O lobby pela legalização do aborto no Brasil não dá trégua. A última tentativa de embutir o assunto na legislação ocorreu nas últimas semanas, quando a Câmara dos Deputados discutia o tema da violência doméstica.
Originalmente, o Projeto de Lei 1.444/2020, da deputada Alice Portugal (PCdoB-BA), tratava apenas da proteção emergencial às vítimas de violência doméstica durante a pandemia de coronavírus. De forma geral, a preocupação com o tema é justificável: por causa da quarentena, tem havido um aumento na frequência desses crimes. A proposta original estabelecia, dentre outras medidas, que “constatada pela autoridade pública situações de agressão à mulher e/ou a seus filhos, o agressor deverá ser imediatamente retirado do convívio familiar.”
Mas, na tramitação da proposta pela Câmara, a deputada Natália Bonavides (PT-RN), escolhida como relatora do projeto de lei, acrescentou um artigo que elencava como prioritário o “pleno funcionamento dos serviços essenciais de saúde para mulheres e meninas, incluindo serviços de saúde sexual e reprodutiva.” Notoriamente, o termo “saúde reprodutiva” é utilizado para se referir ao acesso ao aborto.

__PROBLEMAS E TAREFAS__.
[1] Responda com base no texto sobre o projeto de lei de violência doméstica:
(a) Qual deputada é autora do Projeto de Lei 1.444/2020?
(b) A que o texto atribui o aumento na frequência desses crimes?
(c) Quem foi escolhida como relatora do projeto na Câmara?
[2] Dê continuidade ao texto sobre o projeto de lei de violência doméstica, começando logo após a última frase.

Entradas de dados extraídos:
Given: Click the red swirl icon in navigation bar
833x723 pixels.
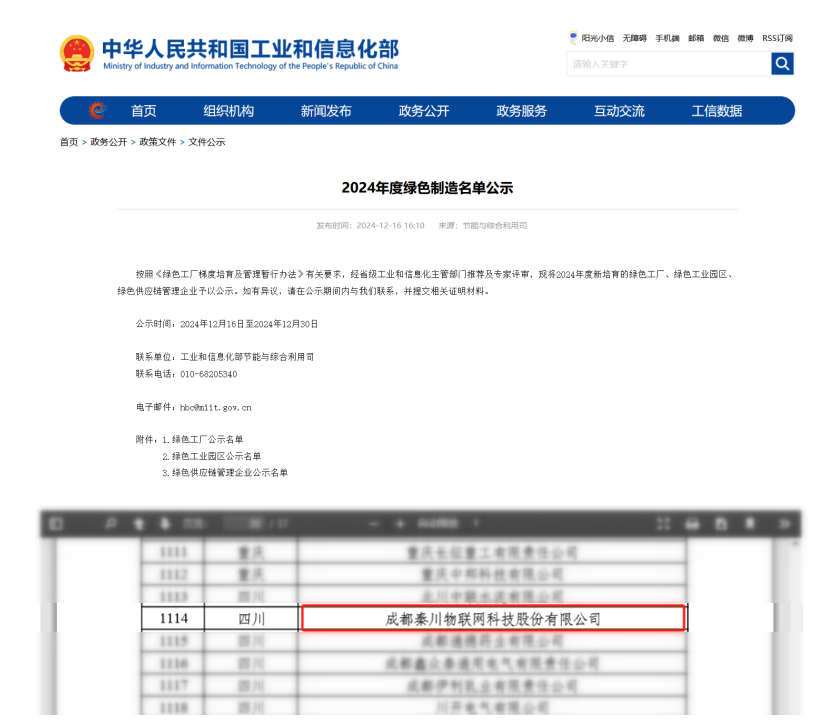Looking at the screenshot, I should tap(97, 111).
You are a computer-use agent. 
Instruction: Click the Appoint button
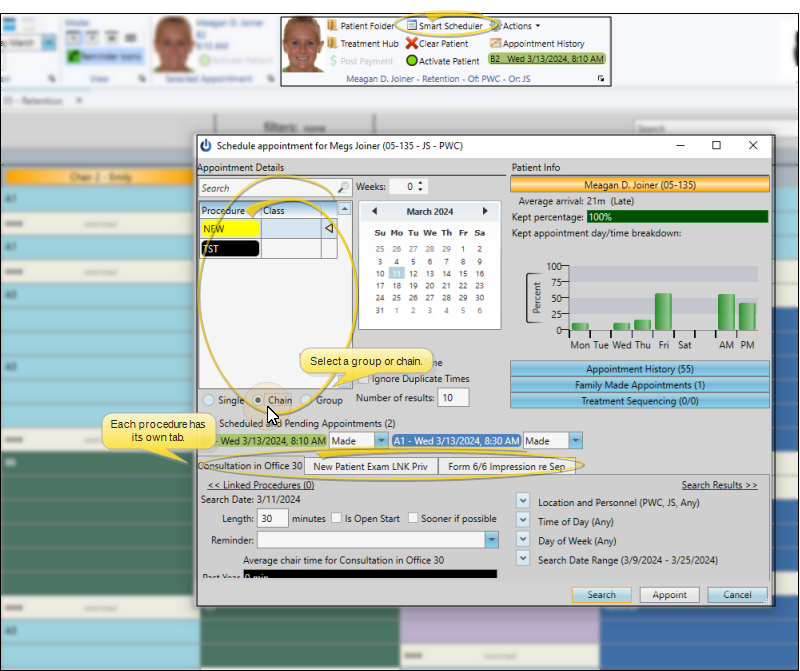coord(669,594)
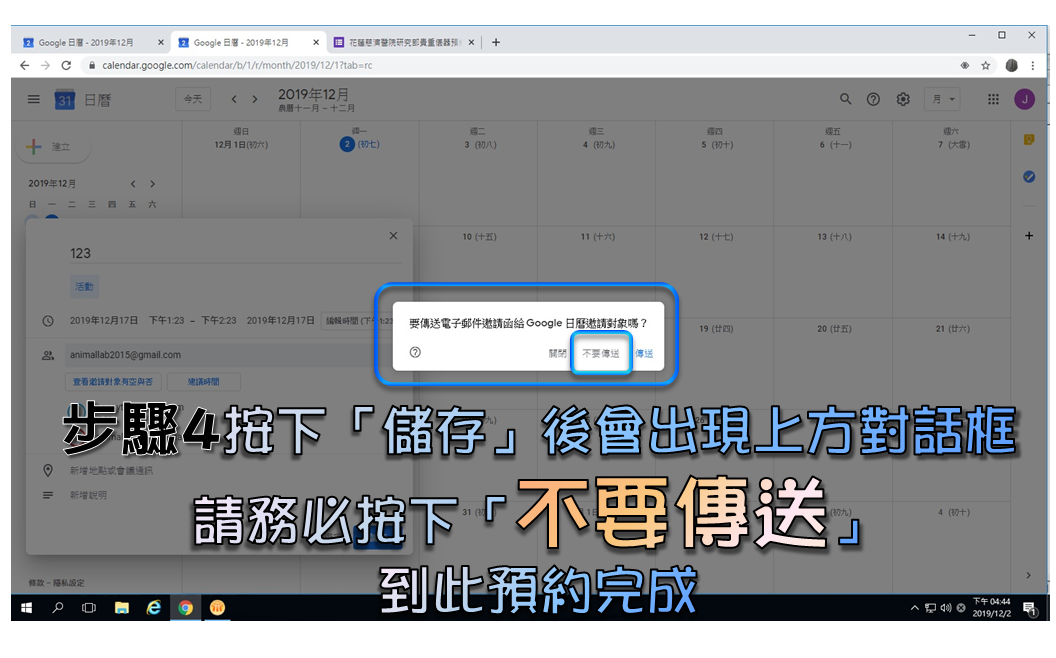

__RESPOSTAS ESPERADAS__.
[1]
(a) A deputada Alice Portugal (PCdoB-BA).
(b) À quarentena.
(c) A deputada Natália Bonavides (PT-RN).

[2]
Embora o texto da relatora não fosse claro, algumas organizações pró-vida enxergaram nesse trecho uma janela para a promoção do aborto, quando não da simples ampliação dos casos em que a prática é permitida. Não seria uma estratégia nova. Cientes de que a legalização do aborto é uma ideia reprovada massivamente por brasileiros de norte a sul, ativistas e parlamentares de esquerda costumam utilizar subterfúgios para avançar sua agenda ora no Judiciário, ora no Legislativo, em vez de enfrentar o debate franco. Foi assim, por exemplo, quando a epidemia do zika vírus se espalhou pelo país: grupos pró-aborto pediram ao STF que as gestantes diagnosticadas com a doença pudessem abortar seus bebês.
No caso do projeto tratando da violência doméstica, o plenário da Câmara dos Deputados removeu o trecho que mencionava a “saúde sexual e reprodutiva”. Os parlamentares agiram bem. Em circunstâncias normais, dificilmente o trecho do projeto serviria, por si só, para justificar a expansão dos casos de aborto. Mas, no cenário atual de confusão institucional, não era de se descartar a hipótese de que o próprio Supremo Tribunal Federal enxergasse na nova lei razão suficiente para modificar o entendimento legal sobre o tema. Pelo artigo 128 do Código Penal, o aborto é ilegal no país, mas não há punição se ele for realizado por um médico em duas circunstâncias específicas: quando a gestação for resultado de estupro e quando não houver outro meio de salvar a vida da mãe. Em 2012, o STF acrescentou à lista um terceiro caso, o da gravidez de anencéfalos; mas essa regra não existe explicitamente em qualquer norma legal.
Justamente por causa da insegurança criada, em grande parte, pelo Judiciário, seria interessante que a Câmara tivesse eliminado qualquer eventual brecha aberta pelo PL 1.444/2020. O ideal seria que a proposta fosse explícita ao afirmar que não promove a realização de abortos.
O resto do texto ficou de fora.